Photo credit: journalperu.com

The burning question – Will Montesinos talk? The jury is still out. Some say he will preserve silence not to incriminate himself. Others say he may try to absolve Fujimori in return for a future amnesty. Montesinos has already been sentenced to 20 years in jail for giving firearms to the FARC (Revolutionary Armed Forces of Colombia). The suspense ends at 9 a.m., Monday morning.

“Mass Graves Discovered In Peru”

Sound familiar? World Service, the BBC’s international radio station, revisited EPAF’s work in Putis for a special feature piece on its Friday broadcast. The EPAF story is the second of three fascinating stories from different parts of the world.

In addition, Jose Pablo Baraybar, executive director of EPAF, will be the featured guest Tuesday on Open Studio, an online interview program through the BBC’s Spanish division BBC Mundo. Feeling brave, Spanish speakers? Click on the link and send the BBC a question to ask Jose Pablo – just fill out the form on the right side of the page.

“Innocent”

Fujimori’s attorney Cesar Nakazaki (foreground): The president cannot be blamed because there is no written document showing he gave the order to kill.

Fujimori: Thank you, Doctor Nakazaki. According to you, I am innocent.

Source: www.carlincaturas.com

Posted By Ash Kosiewicz

Posted Jun 28th, 2008

4 Comments

  • Cesar Saenz Luyo

    June 29, 2008

     

    Lo asombroso sería que Vladimiro Montesino hable y responda todas las preguntas.
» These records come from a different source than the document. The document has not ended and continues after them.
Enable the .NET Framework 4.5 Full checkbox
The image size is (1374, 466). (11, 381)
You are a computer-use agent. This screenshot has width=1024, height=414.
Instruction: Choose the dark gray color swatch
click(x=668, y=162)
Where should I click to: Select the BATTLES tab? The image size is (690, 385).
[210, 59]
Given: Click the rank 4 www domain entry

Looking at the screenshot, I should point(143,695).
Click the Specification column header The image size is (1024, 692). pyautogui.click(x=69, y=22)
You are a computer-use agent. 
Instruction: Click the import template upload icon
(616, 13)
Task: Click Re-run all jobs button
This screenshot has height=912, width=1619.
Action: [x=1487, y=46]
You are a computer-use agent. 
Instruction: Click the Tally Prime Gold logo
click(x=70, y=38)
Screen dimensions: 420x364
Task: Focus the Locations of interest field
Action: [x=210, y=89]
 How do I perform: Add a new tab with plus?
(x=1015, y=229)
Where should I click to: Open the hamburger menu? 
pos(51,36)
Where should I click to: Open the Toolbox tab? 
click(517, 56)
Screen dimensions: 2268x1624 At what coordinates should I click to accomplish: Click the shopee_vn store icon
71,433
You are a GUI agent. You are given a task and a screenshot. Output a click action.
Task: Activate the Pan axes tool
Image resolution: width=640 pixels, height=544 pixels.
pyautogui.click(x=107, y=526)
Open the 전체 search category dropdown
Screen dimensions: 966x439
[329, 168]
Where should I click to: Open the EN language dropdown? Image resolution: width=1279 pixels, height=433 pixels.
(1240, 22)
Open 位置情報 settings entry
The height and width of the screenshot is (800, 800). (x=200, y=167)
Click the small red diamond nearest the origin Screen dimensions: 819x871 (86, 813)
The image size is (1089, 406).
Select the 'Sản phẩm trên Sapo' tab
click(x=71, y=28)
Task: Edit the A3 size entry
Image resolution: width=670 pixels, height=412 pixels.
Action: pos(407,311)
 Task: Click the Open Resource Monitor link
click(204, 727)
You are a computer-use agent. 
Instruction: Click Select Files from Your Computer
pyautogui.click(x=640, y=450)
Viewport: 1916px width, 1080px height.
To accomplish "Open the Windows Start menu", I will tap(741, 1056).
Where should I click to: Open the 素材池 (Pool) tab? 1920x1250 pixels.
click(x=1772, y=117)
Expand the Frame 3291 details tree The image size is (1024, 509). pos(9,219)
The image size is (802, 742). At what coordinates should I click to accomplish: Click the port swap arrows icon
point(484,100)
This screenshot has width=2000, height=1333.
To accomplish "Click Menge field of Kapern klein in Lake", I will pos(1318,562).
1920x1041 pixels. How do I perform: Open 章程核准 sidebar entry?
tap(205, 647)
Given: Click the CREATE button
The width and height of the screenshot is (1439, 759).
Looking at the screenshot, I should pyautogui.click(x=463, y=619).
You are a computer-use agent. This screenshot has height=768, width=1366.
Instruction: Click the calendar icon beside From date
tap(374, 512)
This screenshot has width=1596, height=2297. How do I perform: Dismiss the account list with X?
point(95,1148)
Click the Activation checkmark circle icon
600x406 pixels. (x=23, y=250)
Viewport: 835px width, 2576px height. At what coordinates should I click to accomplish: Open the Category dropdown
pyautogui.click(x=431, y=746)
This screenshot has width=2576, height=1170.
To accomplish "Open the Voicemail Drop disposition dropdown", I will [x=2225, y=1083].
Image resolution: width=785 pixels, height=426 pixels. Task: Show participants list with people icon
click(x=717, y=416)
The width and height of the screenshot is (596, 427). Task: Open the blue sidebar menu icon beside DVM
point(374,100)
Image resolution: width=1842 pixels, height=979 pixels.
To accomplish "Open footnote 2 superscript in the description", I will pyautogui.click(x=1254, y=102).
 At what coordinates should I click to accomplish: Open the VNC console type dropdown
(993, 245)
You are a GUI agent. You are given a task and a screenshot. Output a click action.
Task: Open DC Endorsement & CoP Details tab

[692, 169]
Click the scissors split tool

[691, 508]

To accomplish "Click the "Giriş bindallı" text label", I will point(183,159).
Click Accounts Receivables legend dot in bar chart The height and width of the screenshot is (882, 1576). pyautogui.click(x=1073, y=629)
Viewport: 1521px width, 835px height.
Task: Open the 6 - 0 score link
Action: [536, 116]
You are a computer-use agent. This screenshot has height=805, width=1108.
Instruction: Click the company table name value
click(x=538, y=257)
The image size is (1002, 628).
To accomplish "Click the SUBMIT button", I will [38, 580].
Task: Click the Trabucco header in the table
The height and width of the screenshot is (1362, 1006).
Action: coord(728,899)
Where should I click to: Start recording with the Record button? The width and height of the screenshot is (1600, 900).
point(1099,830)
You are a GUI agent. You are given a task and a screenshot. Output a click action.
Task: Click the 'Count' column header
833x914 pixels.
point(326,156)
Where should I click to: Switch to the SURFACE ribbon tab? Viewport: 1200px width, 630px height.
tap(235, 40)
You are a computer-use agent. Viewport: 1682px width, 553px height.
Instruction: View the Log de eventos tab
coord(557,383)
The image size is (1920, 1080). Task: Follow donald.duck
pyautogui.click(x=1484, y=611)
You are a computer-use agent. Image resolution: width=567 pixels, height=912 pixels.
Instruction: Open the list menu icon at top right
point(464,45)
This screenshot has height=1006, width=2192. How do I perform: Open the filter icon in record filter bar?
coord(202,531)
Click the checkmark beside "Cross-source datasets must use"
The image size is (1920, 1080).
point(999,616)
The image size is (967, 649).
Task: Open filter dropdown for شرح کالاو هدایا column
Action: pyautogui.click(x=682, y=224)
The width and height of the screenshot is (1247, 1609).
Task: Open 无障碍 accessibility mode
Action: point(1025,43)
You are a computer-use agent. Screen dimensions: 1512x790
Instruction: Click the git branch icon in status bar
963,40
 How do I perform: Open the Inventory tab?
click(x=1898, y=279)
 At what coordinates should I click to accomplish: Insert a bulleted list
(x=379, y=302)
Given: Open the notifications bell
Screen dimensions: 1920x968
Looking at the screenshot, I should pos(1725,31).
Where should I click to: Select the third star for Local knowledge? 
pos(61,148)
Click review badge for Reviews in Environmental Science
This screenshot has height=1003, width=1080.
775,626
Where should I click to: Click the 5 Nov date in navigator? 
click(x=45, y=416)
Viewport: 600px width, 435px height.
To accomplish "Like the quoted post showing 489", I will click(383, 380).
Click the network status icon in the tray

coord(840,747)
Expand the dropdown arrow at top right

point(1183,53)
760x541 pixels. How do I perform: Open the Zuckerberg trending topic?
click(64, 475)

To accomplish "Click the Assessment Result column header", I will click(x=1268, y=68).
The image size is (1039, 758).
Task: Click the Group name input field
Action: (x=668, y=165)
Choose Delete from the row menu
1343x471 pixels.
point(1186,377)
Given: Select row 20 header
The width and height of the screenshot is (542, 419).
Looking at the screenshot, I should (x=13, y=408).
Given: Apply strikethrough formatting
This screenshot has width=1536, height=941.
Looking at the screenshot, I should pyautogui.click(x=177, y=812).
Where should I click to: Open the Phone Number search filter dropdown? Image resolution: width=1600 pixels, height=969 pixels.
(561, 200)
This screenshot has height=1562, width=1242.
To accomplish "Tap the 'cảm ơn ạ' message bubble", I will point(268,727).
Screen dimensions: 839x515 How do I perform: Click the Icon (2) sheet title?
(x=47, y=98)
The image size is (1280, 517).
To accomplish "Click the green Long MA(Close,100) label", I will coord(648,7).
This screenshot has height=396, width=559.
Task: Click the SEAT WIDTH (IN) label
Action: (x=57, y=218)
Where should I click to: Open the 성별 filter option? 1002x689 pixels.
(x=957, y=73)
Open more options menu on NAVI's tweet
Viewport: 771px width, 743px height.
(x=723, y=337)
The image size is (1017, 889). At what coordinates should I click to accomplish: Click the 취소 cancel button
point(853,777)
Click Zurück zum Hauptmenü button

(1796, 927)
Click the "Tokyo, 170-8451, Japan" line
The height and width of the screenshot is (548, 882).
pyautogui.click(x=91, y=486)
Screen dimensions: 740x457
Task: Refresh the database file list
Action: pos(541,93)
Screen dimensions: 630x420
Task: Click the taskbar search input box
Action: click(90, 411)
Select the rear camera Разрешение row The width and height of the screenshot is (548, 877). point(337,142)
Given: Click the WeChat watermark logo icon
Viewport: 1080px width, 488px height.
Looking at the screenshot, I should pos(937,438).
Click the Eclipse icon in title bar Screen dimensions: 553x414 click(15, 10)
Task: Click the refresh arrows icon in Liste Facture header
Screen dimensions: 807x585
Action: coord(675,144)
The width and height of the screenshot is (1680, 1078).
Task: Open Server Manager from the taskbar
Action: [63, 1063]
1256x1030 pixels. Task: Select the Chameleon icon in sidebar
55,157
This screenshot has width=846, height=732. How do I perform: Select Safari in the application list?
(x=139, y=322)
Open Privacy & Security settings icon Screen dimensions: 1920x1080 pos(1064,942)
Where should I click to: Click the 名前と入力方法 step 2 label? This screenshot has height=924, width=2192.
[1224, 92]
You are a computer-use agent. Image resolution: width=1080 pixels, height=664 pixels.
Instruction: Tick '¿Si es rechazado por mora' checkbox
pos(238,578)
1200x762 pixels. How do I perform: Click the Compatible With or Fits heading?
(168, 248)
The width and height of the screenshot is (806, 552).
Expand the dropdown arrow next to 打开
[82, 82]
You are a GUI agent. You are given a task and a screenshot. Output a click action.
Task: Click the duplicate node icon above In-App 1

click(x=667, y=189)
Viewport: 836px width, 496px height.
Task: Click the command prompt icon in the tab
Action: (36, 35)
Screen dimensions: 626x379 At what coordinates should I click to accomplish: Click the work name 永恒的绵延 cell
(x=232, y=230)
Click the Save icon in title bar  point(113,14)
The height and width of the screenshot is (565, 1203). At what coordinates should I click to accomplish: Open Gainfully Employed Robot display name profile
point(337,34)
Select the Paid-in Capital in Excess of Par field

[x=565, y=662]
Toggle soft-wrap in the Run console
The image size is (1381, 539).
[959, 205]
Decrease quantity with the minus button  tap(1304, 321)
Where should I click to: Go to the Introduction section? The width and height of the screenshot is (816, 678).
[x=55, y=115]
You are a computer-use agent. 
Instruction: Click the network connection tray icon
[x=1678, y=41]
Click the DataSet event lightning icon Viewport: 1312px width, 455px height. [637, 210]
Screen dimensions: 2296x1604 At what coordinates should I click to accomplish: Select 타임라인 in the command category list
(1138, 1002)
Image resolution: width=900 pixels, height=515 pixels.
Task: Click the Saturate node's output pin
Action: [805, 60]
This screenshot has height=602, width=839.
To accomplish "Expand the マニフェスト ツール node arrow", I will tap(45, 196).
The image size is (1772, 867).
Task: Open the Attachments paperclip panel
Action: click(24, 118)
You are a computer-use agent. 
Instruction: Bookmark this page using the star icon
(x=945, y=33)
Pero, creo que, lamentablemente, en Perú estamos acostumbrados a que TODO VAYA FUERA DE LO NORMAL y somos testigos de UN MEGA JUICIO que, más bien, se va convirtiendo en UN FESTIVAL DE ESTRATEGIAS PARA VALIDAR LA IMPUNIDAD EN VIOLACIONES A LOS DERECHOS HUMANOS. Honestamente espero estar y me gustaría estar equivocado.

    Translation: It would be most surprising if Vladimiro Montesinos spoke and answered all the questions he was asked. But, I believe, sadly, that in Peru we are accustomed to the fact that what occurs is often far from normal and we are witnesses to a grand trial that is becoming a collection of strategies to validate the impunity of the violation of human rights. Honestly I hope and would love to be wrong.

  • César Sáenz Luyo

    June 30, 2008

     

    Hoy Lunes Montesinos hizo alarde de su habilidad para no NO RESPONDER LO QUE DEBERIA RESPONDER. Y se limitó a señalar que NI FUJIMORI NI EL SON RESPONSABLES DE LOS CARGOS DE VIOLACION A LOS DERECHOS HUMANOS. Yo me pregunto: Hasta cuando los perunaos tenemnos que seguir escuchando estos argumentos que validan la impunidad?. Los peruanos estamos siendo testigos de un “show de proteccion” a los crímenes de lesa humanidad.

    Translation: Today on Monday Montesinos showed off his ability to not say what he should have said. And he only went so far as to say he and Fujimori are not responsible for the charges of the violation of human rights. I ask myself: Until when will we Peruvians have to keep listening to these arguments that validate impunity? Peruvians are witnesses to a protection show for those who committ crimes against humanity.

  • AndrésCM

    July 1, 2008

     

    Maybe the one in the background is Montesinos instead of Fujimori?

  • Holly

    July 1, 2008

     

    What a pretty face but can we believe him? He’s already in jail – what has he got to lose!?